* Requirement
Take the records below and set down exactly the lines from the one with "You are a GUI" to the one with "Click the pencil icon beside Yanıtla", ends included; do not copy the pictures.
=== Section Start ===
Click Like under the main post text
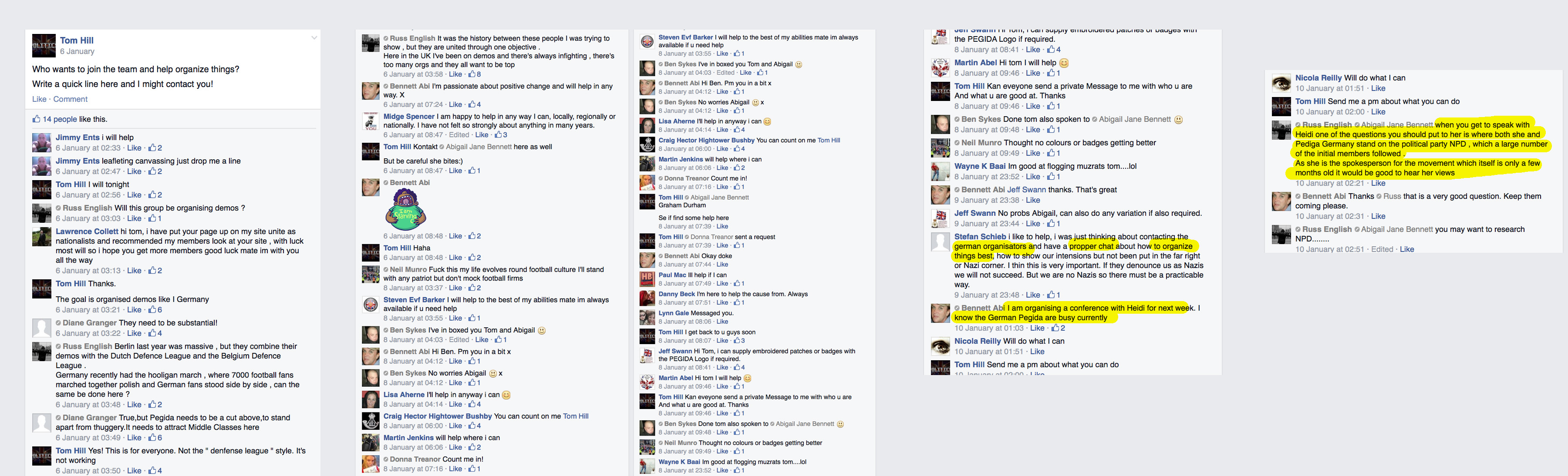Screen dimensions: 1568x476 pos(39,99)
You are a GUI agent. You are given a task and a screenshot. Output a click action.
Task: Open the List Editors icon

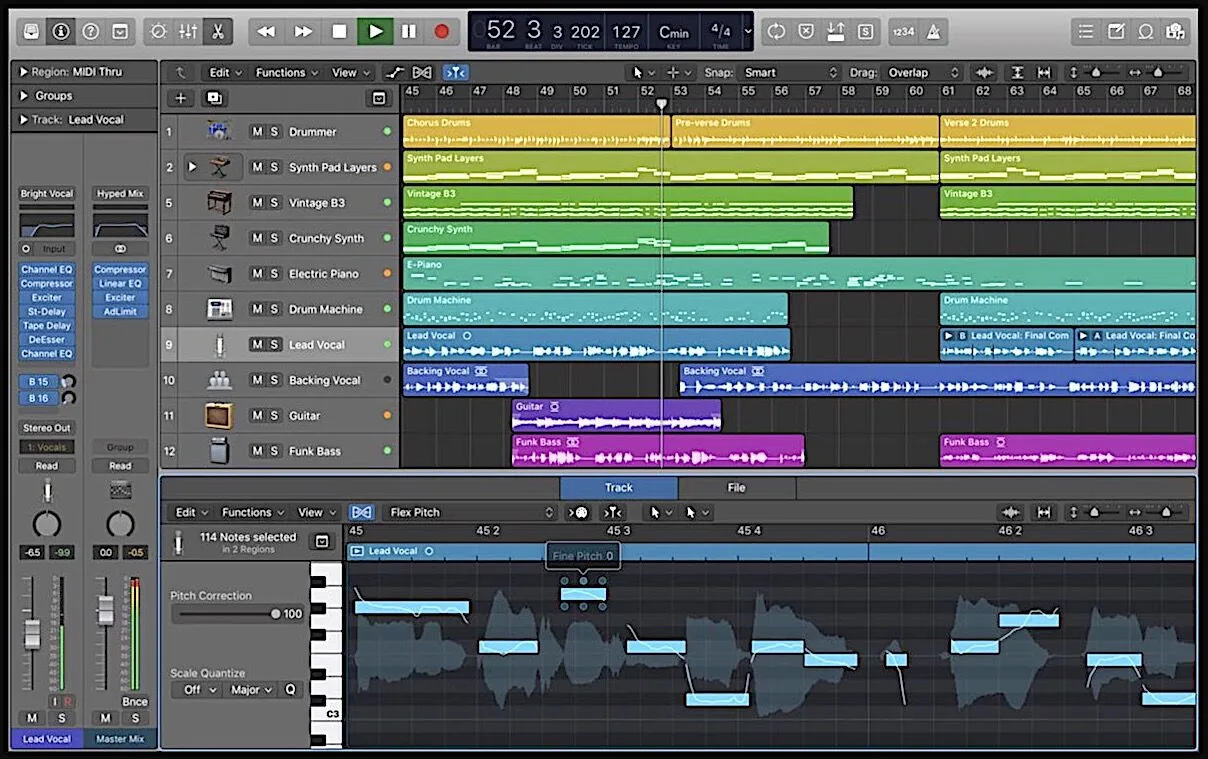point(1085,31)
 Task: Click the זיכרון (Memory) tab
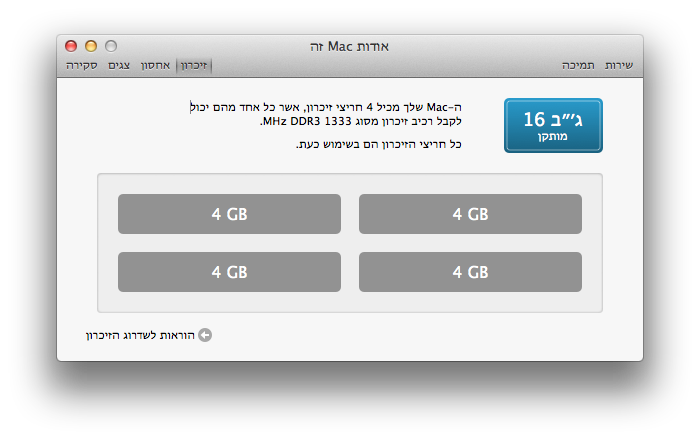[195, 66]
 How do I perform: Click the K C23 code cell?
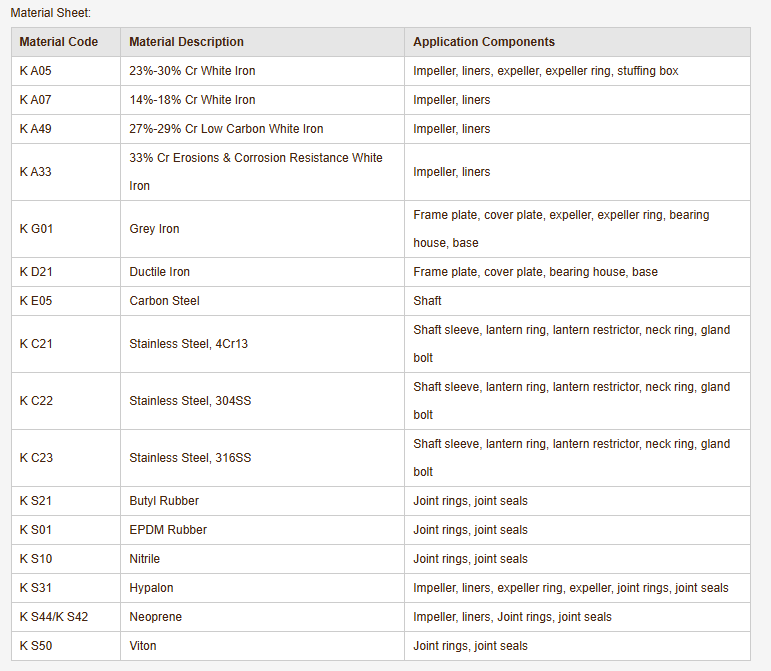36,458
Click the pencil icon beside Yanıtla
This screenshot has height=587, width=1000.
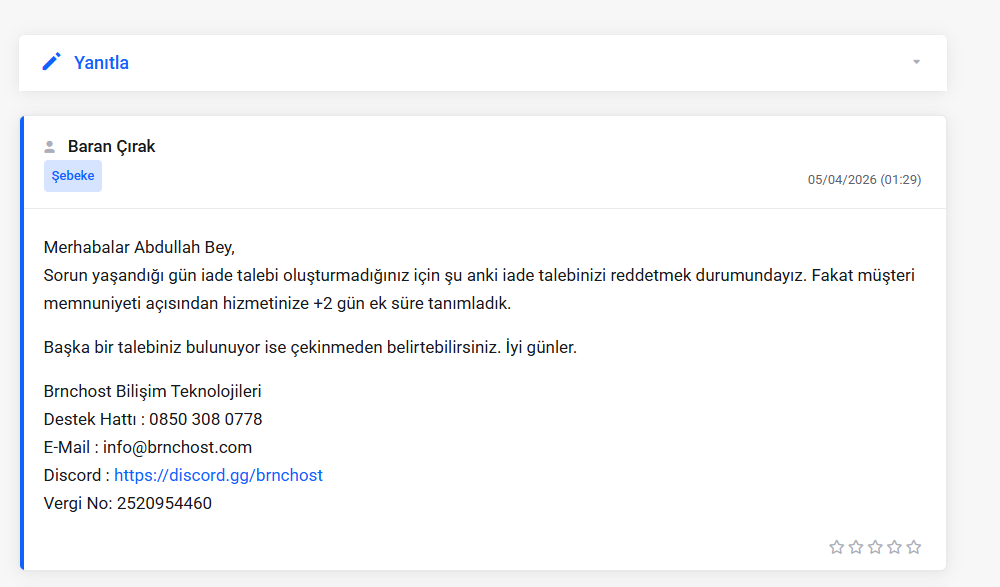52,62
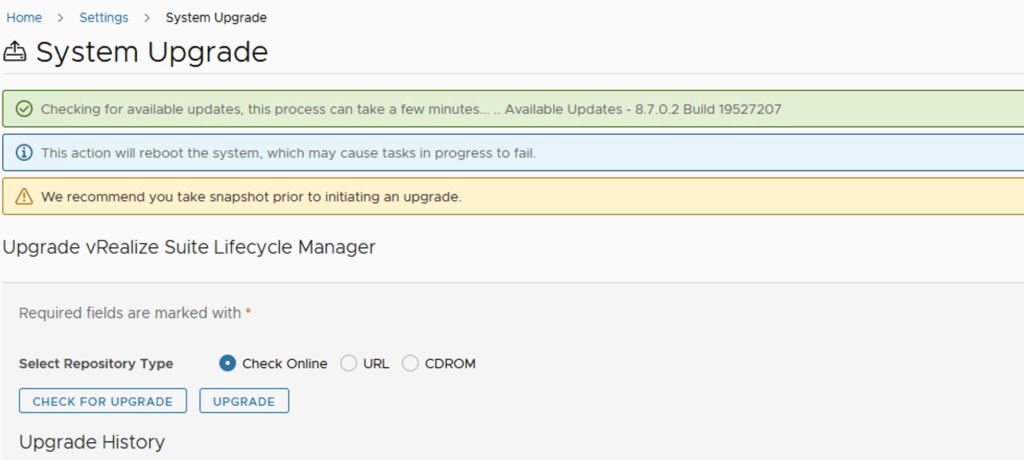Viewport: 1024px width, 460px height.
Task: Click the green checkmark success icon
Action: pos(24,109)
=== Section End ===
* Result of the exercise
You are a GUI agent. You are given a task and a screenshot. Output a click action.
Task: Open the List Editors icon

point(1085,31)
 Task: Click the זיכרון (Memory) tab
[195, 66]
 How do I perform: Click the K C23 code cell?
36,458
Click the pencil icon beside Yanıtla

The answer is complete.